#### Quoted text ####
When the owner of this house outside Auckland, approached Paul Clarke of Studio2 Architects, it was to create a different sort of building out back. Clarke set out to respect the original house, seen in the background, restoring its white-trimmed wood windows and plaster exterior.

Behind it, he built a two-story addition that contrasts with the original. “We inverted the house,” Clarke says. The old part is wood and painted white. The addition has a dark stain.

The addition is effectively two boxes on top of each other. The top box is pushed slightly toward the garden, creating a veranda-like space underneath, while the downstairs is open and glassy, opening up to the lawn. Upstairs is a library, with spectacular views of the Waitakere Ranges to the west and Waitemata Harbor to the north.

“There was that idea of peeling it back and seeing the bones,” says Clarke of the exposed floor joists in the addition, which contrast with the white-painted moldings in the original. The addition is a few steps down from the original house, so the kitchen and dining area flows seamlessly out to the deck and a rolling green lawn.

2. New Bookends

In Nelson, Jeremy Smith of Irving Smith Architects added just 130 square feet to his 1961 brick house, designed by Alec Bowman for a retired couple who needed only one bedroom and two studies. Smith has three children, so they needed more space. “We really liked the house,” he says. “Effectively what we did was add on at each end, like a bookcase.”

Smith added a long, skinny room at one end of the house and a new outside area at the other, plus squeezed in an extra 2 feet along the back wall by taking it out to the eaves. But where the original house is brick, the addition is clad in black corrugated metal, and the additions are clearly legible, though still in scale with the original. And, as Smith notes, there are shades of black in the brick that are picked up by the new siding.
#### Collected data ####
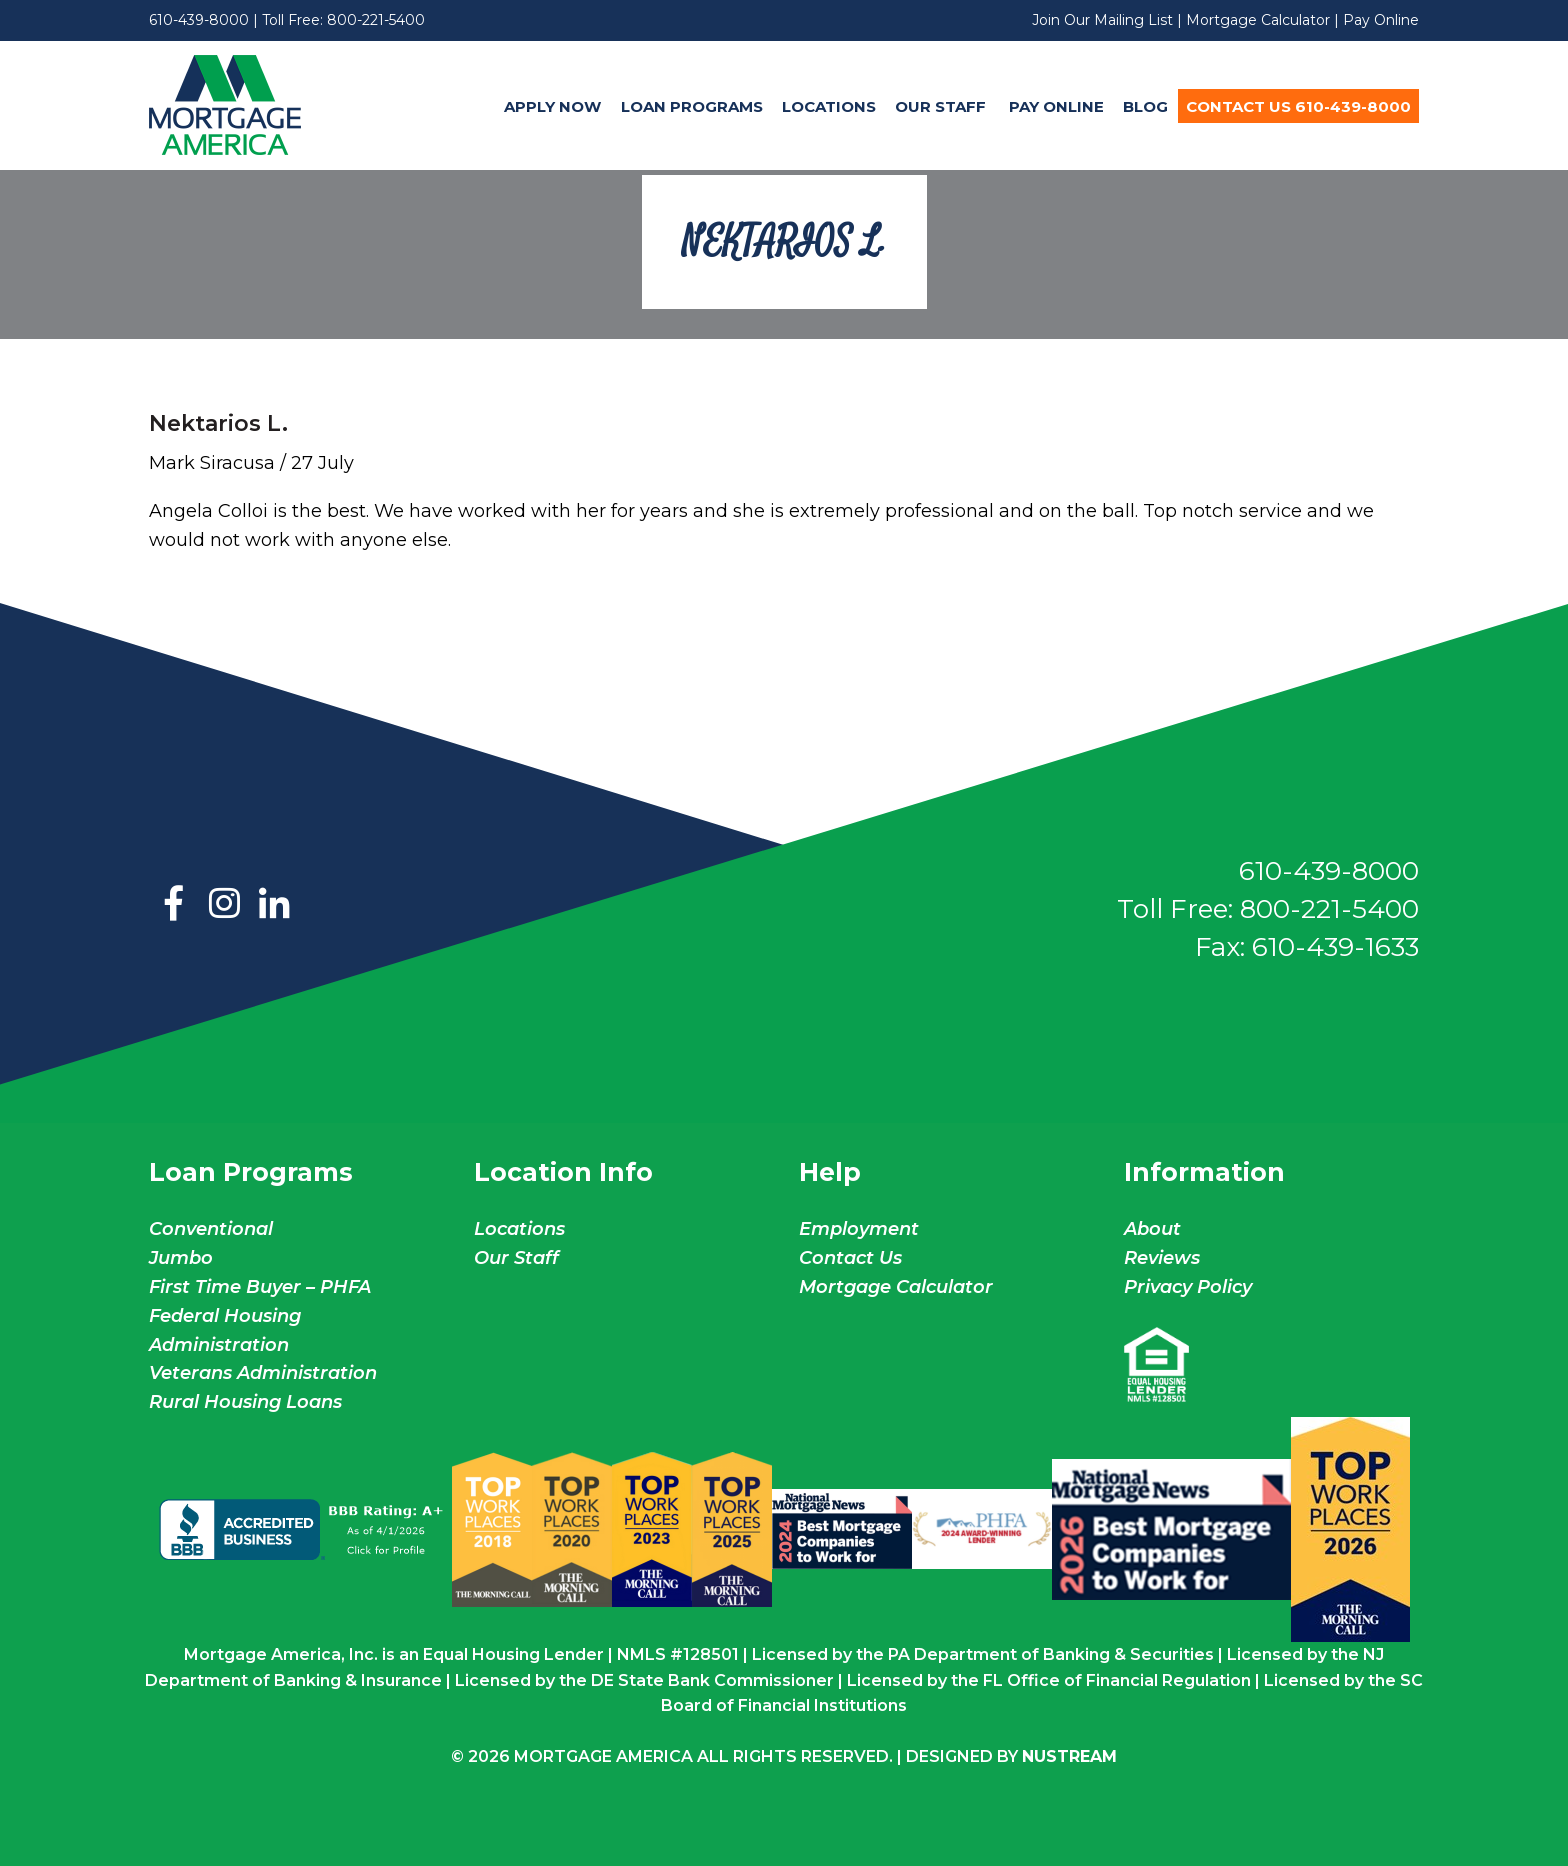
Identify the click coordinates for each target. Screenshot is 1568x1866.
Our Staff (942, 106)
####
*Request A*: Please list every geographic place name that appears in the article on house additions.
*Request B*: According to the article on house additions, how many square feet did Jeremy Smith add to his brick house in Nelson?
*Request C*: Resume the article on house additions, picking up right after its final sentence.

*Expected output A*: Auckland, Waitakere Ranges, Waitemata Harbor, Nelson

*Expected output B*: 130 square feet.

*Expected output C*:
The house had stayed virtually unchanged since it was built, with a lot of native rimu wood used throughout. “And we didn’t want to add to the rimu. It didn’t seem like a sensible thing to do,” he says. Instead, the additions are detailed in such a way that they relate to the original structure. In the kitchen, the cabinetry has slightly recessed fronts, in homage to how a 1960s kitchen might be.

The architect also rearranged the inside of the house to make it more functional — most notably in the bedrooms, where the two former studies became bedrooms with huge sliding doors running out into the hallway. “They’ve claimed the hallway as part of their space,” Smith says.

3. Bricks and Wood

Simon Harrison of MOAA Architects radically transformed this small 1940s brick bungalow in Hamilton by adding a playful wood-clad box containing a study and small living area in front. The addition is obviously a new building — a key stipulation of the client — but connects to the original house in the most subtle of ways. The western red cedar fits nicely with the tones of the original Huntly brick, while the angle of the monopitched roofs is taken from the angle of the original roofline.

In the entry, contractors carefully preserved the creeping ficus on the brick facade. White-painted window frames were retained in the original building; in the addition, they’re black aluminum. The addition is signaled here with the use of concrete steps leading to a wood deck.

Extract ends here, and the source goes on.